What This Means for Open Systems

This experience reinforced something important: open systems paired with AI assistants become dramatically more accessible.

Linux has always been customizable. The problem was never "can you do this?" - it was "is it worth the time to figure out how?" For most tweaks, the answer was no.

But with Claude Code, research happens in seconds not hours, you get working code instead of just documentation links, the solution is personalized to your system (detecting your theme, creating scripts, etc.), and you maintain control while offloading the tedious parts. I didn't need to become a GNOME Shell theming expert. I just needed to know what I wanted, and I let Claude Code handle the implementation details.

The Workflow That Worked

Here's the pattern that emerged: I described what I wanted (being specific but not worrying about implementation), reviewed the research (letting Claude Code search for solutions and explain the options), made informed decisions (especially for system modifications), let it build the scaffolding (scripts, templates, documentation), and then did the creative tweaking (adjusting values, testing, iterating). This kept me in control while saving hours of research and boilerplate coding.

Final Thoughts

The AI code generation revolution isn't just about building apps faster. It's also about making complex systems more approachable.
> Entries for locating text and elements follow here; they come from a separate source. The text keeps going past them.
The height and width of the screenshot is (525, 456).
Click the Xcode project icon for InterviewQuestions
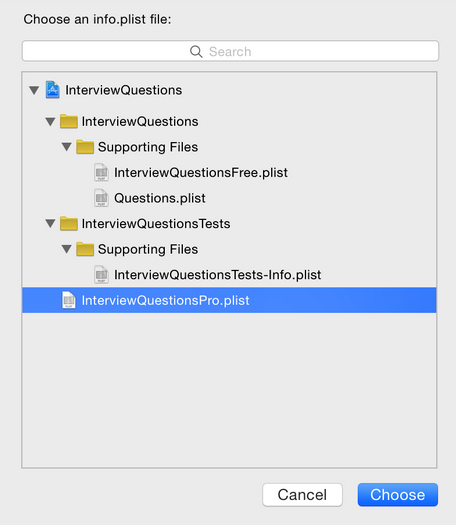pyautogui.click(x=53, y=90)
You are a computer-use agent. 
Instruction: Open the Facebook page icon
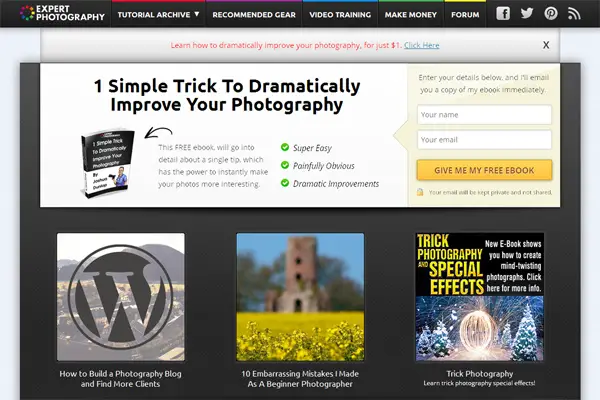pyautogui.click(x=503, y=13)
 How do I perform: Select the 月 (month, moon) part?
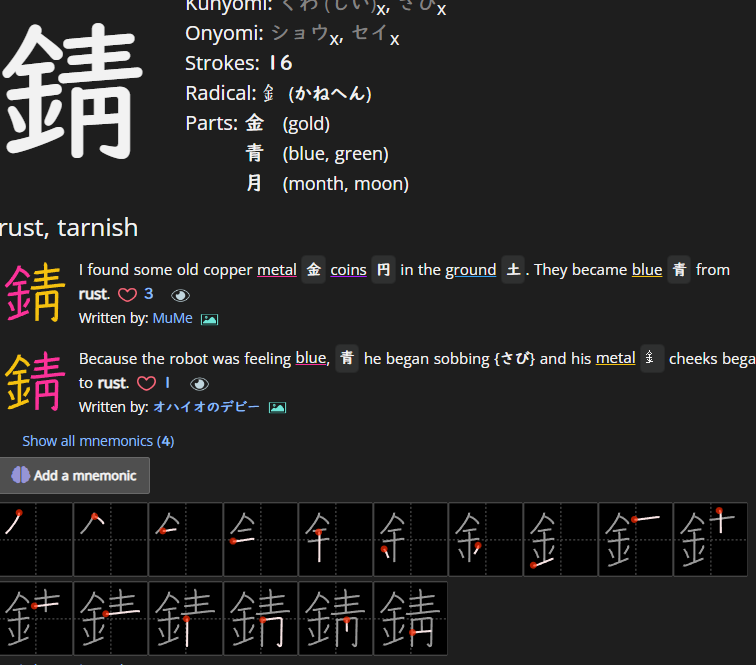[x=255, y=184]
I spent maybe 1 hour total on this customization, including the back-and-forth with Claude Code. Most of that was me testing different font sizes, and getting it to write this blog post, in a style I'd feel comfortable sharing. The alternative would have been either spending hours learning GNOME Shell theming or just giving up and living with the defaults. Instead, I got exactly what I wanted, learned a bit about how GNOME themes work, and have a reusable solution for the future.

That's another interesting use case of AI-assisted configuration: making open systems accessible - even when those systems are unnecessarily complicated.